-- Task data --
************

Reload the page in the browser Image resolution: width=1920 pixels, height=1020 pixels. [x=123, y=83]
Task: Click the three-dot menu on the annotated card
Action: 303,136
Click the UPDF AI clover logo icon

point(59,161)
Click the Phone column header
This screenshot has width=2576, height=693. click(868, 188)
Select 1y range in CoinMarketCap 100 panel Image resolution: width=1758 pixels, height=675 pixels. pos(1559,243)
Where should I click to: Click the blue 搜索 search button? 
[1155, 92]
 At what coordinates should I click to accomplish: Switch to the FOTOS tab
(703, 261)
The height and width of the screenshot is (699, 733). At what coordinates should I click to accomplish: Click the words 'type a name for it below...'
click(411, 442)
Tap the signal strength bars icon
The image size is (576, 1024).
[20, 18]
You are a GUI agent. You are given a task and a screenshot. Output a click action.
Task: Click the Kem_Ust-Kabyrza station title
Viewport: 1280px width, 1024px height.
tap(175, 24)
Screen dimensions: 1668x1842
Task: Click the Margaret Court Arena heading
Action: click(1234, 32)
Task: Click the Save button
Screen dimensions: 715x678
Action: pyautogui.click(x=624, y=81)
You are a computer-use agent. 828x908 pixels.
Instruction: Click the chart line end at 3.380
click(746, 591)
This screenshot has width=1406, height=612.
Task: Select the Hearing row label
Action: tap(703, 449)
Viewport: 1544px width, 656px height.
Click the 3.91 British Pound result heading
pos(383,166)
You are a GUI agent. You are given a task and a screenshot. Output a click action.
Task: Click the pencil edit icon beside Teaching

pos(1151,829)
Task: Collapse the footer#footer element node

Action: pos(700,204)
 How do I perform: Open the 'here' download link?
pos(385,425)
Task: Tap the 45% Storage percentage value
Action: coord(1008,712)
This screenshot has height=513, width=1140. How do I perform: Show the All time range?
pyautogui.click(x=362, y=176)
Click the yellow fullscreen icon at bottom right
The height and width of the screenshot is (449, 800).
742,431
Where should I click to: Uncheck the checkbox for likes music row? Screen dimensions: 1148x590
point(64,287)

************

-- Aim of the exercise --
All of the entries must be quoted exactly; please include each one.

-- Response area --
Reload the page in the browser Image resolution: width=1920 pixels, height=1020 pixels. [x=123, y=83]
Task: Click the three-dot menu on the annotated card
Action: 303,136
Click the UPDF AI clover logo icon

point(59,161)
Click the Phone column header
This screenshot has width=2576, height=693. click(868, 188)
Select 1y range in CoinMarketCap 100 panel Image resolution: width=1758 pixels, height=675 pixels. pos(1559,243)
Where should I click to: Click the blue 搜索 search button? 
[1155, 92]
 At what coordinates should I click to accomplish: Switch to the FOTOS tab
(703, 261)
The height and width of the screenshot is (699, 733). At what coordinates should I click to accomplish: Click the words 'type a name for it below...'
click(411, 442)
Tap the signal strength bars icon
The image size is (576, 1024).
[20, 18]
You are a GUI agent. You are given a task and a screenshot. Output a click action.
Task: Click the Kem_Ust-Kabyrza station title
Viewport: 1280px width, 1024px height.
tap(175, 24)
Screen dimensions: 1668x1842
Task: Click the Margaret Court Arena heading
Action: click(1234, 32)
Task: Click the Save button
Screen dimensions: 715x678
Action: pyautogui.click(x=624, y=81)
You are a computer-use agent. 828x908 pixels.
Instruction: Click the chart line end at 3.380
click(746, 591)
This screenshot has width=1406, height=612.
Task: Select the Hearing row label
Action: tap(703, 449)
Viewport: 1544px width, 656px height.
Click the 3.91 British Pound result heading
pos(383,166)
You are a GUI agent. You are given a task and a screenshot. Output a click action.
Task: Click the pencil edit icon beside Teaching

pos(1151,829)
Task: Collapse the footer#footer element node

Action: pos(700,204)
 How do I perform: Open the 'here' download link?
pos(385,425)
Task: Tap the 45% Storage percentage value
Action: coord(1008,712)
This screenshot has height=513, width=1140. How do I perform: Show the All time range?
pyautogui.click(x=362, y=176)
Click the yellow fullscreen icon at bottom right
The height and width of the screenshot is (449, 800).
742,431
Where should I click to: Uncheck the checkbox for likes music row? Screen dimensions: 1148x590
point(64,287)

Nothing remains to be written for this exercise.